##### Records for the exercise

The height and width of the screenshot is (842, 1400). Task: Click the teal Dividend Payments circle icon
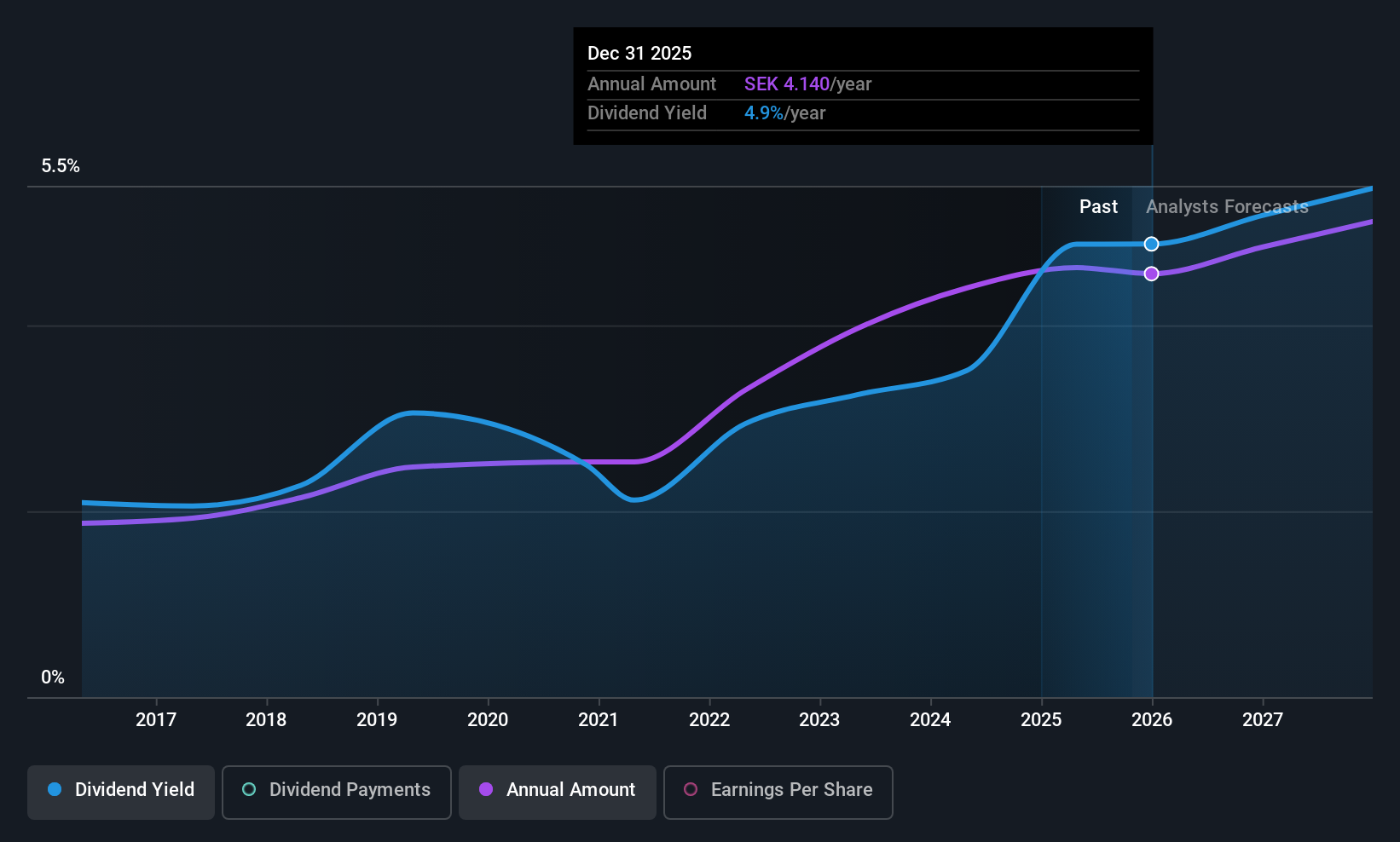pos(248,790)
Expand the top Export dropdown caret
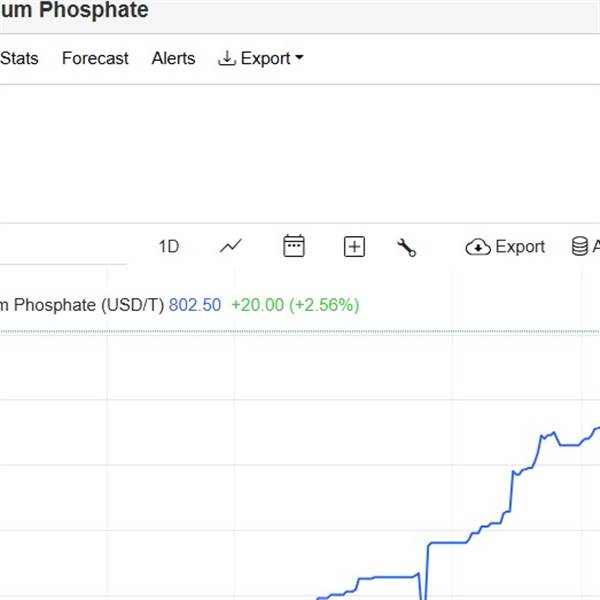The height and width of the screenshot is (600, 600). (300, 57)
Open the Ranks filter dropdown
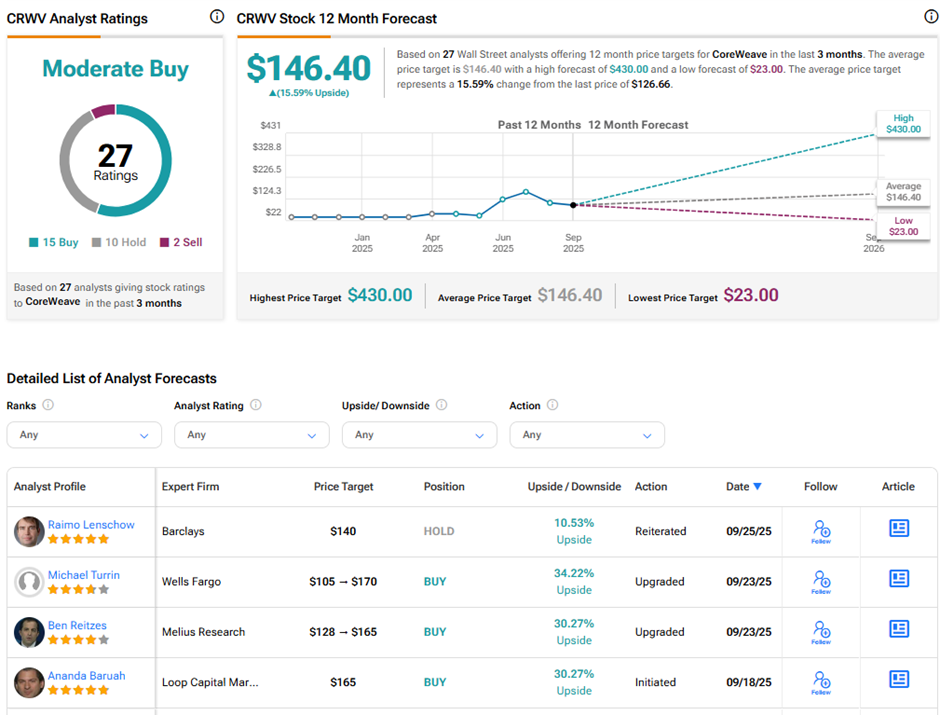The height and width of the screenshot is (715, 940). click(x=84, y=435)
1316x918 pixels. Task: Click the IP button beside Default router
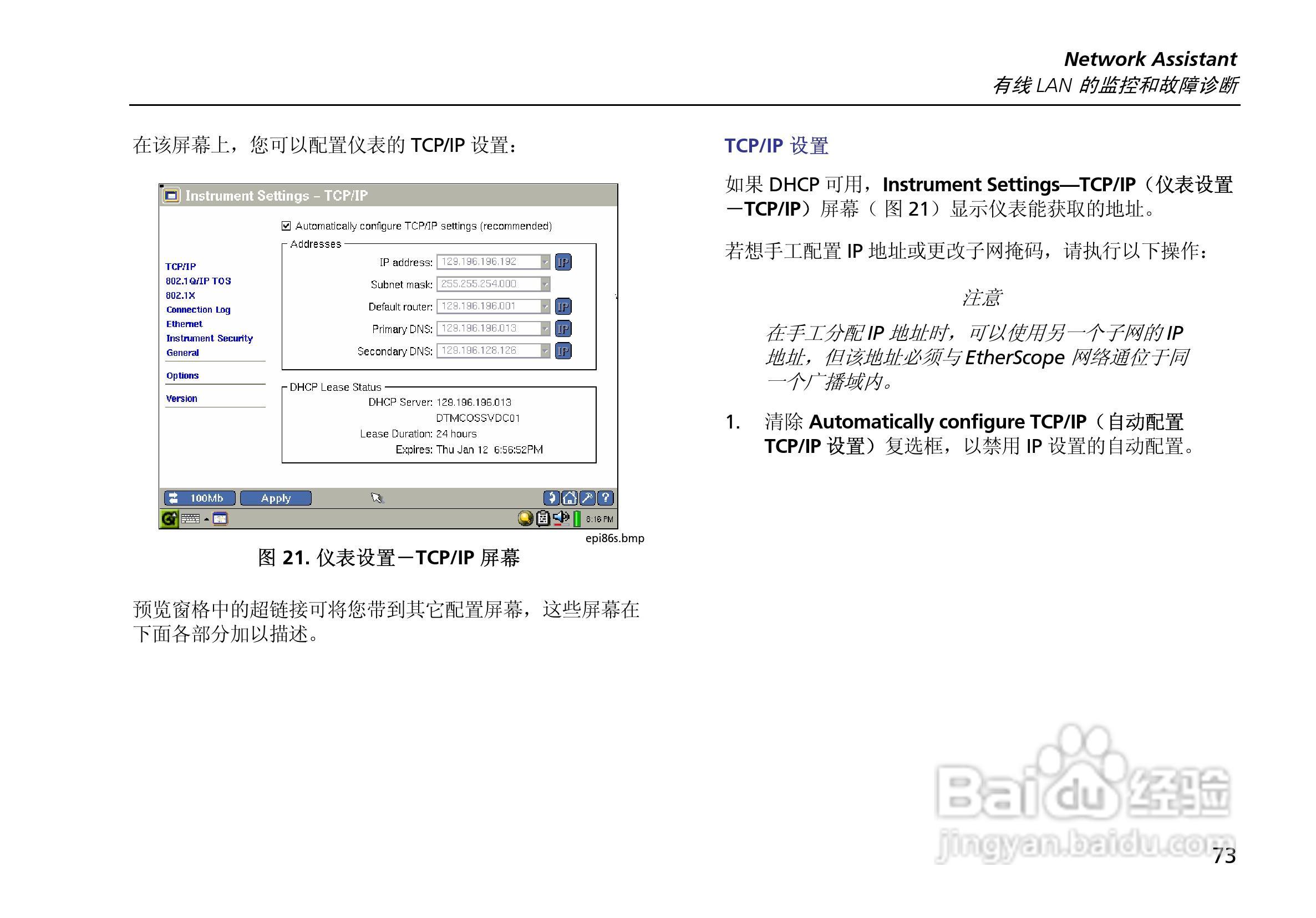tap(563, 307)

##########

#### [Objective]
Rewrite every row above with "dropdown" swapped for "menu" and nothing else changed, leaving out the pictures.

#### [Written reply]
The height and width of the screenshot is (842, 1400). Task: Click the teal Dividend Payments circle icon
pos(248,790)
Expand the top Export menu caret
The height and width of the screenshot is (600, 600). (300, 57)
Open the Ranks filter menu
The height and width of the screenshot is (715, 940). click(x=84, y=435)
1316x918 pixels. Task: Click the IP button beside Default router
tap(563, 307)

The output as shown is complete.